TINTIC UTAH METALS LLC

MEMBERS:

CHIEF CONSOLIDATED                 
MINING COMPANY                     KZ UTAH, INC.
                                   
                                   
By /s/:  Leonard Weitz             By /s/: Y.D. Kim
     Leonard Weitz,                     Yong Duk Kim
     Chairman and President             Vice President
                                   



                                 EXHIBIT B

                        LETTER OF INTENT




     This Letter of Intent dated November 18, 1997 by and between
Chief Consolidated Mining Company, an Arizona corporation
("Chief") having its principal offices at 500 Fifth Avenue, New
York, NY 10110, and Thyssen Mining Construction of Canada Ltd.,
Saskatchewan corporation ("Thyssen") having its principal offices
at 2409 Albert Street North, Regina, Saskatchewan S4P 3E1,
Canada.


                          Preliminary

     Thyssen and Chief, as indicated by this Letter of Intent,
and subject to the terms and conditions contained herein, propose
to accomplish a series of transactions that would, among other
things, result in the formation of a publicly held corporation in
British Columbia and the sale by Chief of a portion of its
ownership in a certain joint venture arrangement.  Thyssen and
Chief recognize that a substantial period of time will be
required in order to accomplish all these objectives.  Thyssen
and Chief further recognize that success in accomplishing the
overall transactions could be enhanced if certain steps were
taken on an interim basis and prior to any sale of shares of the
aforementioned new corporation to the public.

     In view of the foregoing, the parties are setting forth
hereinbelow both the overall plan ("THE OVERALL PLAN") which they
ultimately seek to achieve and an interim arrangement ("THE
INTERIM
ARRANGEMENT") under which certain services would be performed by
Thyssen in advance of attaining THE OVERALL PLAN.

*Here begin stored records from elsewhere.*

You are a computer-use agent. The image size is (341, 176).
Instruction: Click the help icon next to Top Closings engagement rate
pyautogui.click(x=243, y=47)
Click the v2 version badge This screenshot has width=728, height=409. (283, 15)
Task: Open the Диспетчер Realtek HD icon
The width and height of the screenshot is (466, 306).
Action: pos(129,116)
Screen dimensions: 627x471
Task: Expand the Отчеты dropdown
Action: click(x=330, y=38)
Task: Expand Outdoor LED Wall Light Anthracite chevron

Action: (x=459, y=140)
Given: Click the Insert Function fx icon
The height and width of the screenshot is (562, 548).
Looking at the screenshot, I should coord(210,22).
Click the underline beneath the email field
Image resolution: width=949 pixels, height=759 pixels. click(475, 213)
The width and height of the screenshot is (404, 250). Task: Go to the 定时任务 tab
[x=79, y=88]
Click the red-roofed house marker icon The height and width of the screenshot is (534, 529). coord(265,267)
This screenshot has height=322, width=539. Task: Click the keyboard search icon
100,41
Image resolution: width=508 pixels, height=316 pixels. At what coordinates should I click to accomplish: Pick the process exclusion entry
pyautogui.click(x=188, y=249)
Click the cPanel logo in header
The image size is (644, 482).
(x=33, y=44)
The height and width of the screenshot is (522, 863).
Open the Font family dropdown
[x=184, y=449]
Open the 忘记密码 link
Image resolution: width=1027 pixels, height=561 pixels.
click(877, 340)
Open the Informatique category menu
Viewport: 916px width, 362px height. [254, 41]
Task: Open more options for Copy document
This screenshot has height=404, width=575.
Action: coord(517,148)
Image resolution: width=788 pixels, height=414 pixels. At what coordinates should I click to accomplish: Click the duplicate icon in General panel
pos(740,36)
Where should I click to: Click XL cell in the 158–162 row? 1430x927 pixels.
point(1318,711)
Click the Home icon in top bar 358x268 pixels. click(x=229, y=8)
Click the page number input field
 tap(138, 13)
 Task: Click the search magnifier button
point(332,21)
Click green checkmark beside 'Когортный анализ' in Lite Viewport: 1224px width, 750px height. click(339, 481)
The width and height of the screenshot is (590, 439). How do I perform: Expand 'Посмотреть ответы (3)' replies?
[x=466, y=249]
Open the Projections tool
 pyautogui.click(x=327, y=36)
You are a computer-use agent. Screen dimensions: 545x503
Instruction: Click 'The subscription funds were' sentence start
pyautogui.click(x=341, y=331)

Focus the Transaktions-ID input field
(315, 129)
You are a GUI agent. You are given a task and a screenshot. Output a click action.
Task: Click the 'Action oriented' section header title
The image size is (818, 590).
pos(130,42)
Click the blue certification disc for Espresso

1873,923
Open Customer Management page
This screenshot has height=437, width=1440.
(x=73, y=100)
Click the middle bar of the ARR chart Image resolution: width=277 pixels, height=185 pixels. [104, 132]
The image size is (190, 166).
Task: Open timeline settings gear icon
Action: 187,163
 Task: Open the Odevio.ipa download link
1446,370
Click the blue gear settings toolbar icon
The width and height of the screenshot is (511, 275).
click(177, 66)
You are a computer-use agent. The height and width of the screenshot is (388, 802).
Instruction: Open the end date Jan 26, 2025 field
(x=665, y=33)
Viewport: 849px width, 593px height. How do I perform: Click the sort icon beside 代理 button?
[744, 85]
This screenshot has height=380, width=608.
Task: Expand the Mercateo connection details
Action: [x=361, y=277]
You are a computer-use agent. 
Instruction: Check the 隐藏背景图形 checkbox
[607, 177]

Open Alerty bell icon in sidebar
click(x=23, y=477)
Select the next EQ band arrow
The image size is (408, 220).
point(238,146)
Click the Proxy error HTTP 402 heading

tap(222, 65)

                           Background Information

     A.  Chief owns a 75% membership interest in Tintic Utah
Metals LLC, a Colorado limited liability corporation ("Tintic
Utah Metals");  KZ Utah, Inc., a Utah corporation ("Korea Zinc")
owns the remaining 25% membership interest in Tintic Utah Metals.
Tintic Utah Metals owns certain mining properties and underground
mining rights located in Utah County, State of Utah.  Tintic Utah
Metals's activities include the development of the Burgin Mine
("Burgin Mine Project") and other target areas on its properties.

     B.  There is currently in effect an Operating Agreement of
Tintic Utah Metals dated as of

July 17, 1996, amended as of March 11, 1997 ("Operating
Agreement"), containing the agreement between the members as to
the management of Tintic Utah Metals and related matters.

     C.  Thyssen and Tintic Utah Metals are parties to an
agreement dated as of November 12, 1996, providing for
preliminary design, budget and schedule for mine development
services by Thyssen on the Burgin Mine Project.

     D.  Chief and Thyssen have agreed upon a series of the
transactions, agreements and actions (the "Transaction" or
"Transactions") described in this Letter of Intent, comprising
their OVERALL PLAN, which, if consummated, will facilitate the
development of the Burgin Project and other target areas located
on Tintic Utah Metals's properties.

     E.  Chief and Thyssen have also agreed to consider an
INTERIM ARRANGEMENT, described in this Letter of Intent, which,
if agreed to in writing between Chief and Thyssen, will help
facilitate the OVERALL PLAN.

                        THE OVERALL PLAN

                     I.  The Transactions

     A.  This Letter of Intent shall constitute the agreement of
Chief and Thyssen to proceed in the manner provided hereinbelow,
with respect to the Transactions.


     1.  Formation of New Corporation.

     Thyssen shall cause a new corporation ("Newco") to be formed
under the laws of British Columbia, with Thyssen to own a
controlling interest of the outstanding shares of Newco
immediately after the latter's incorporation.  Thyssen shall vote
its shares in Newco for a board of directors to be comprised of a
majority of persons designated by  Thyssen, effectively giving
Thyssen control over the initial stages of management of Newco.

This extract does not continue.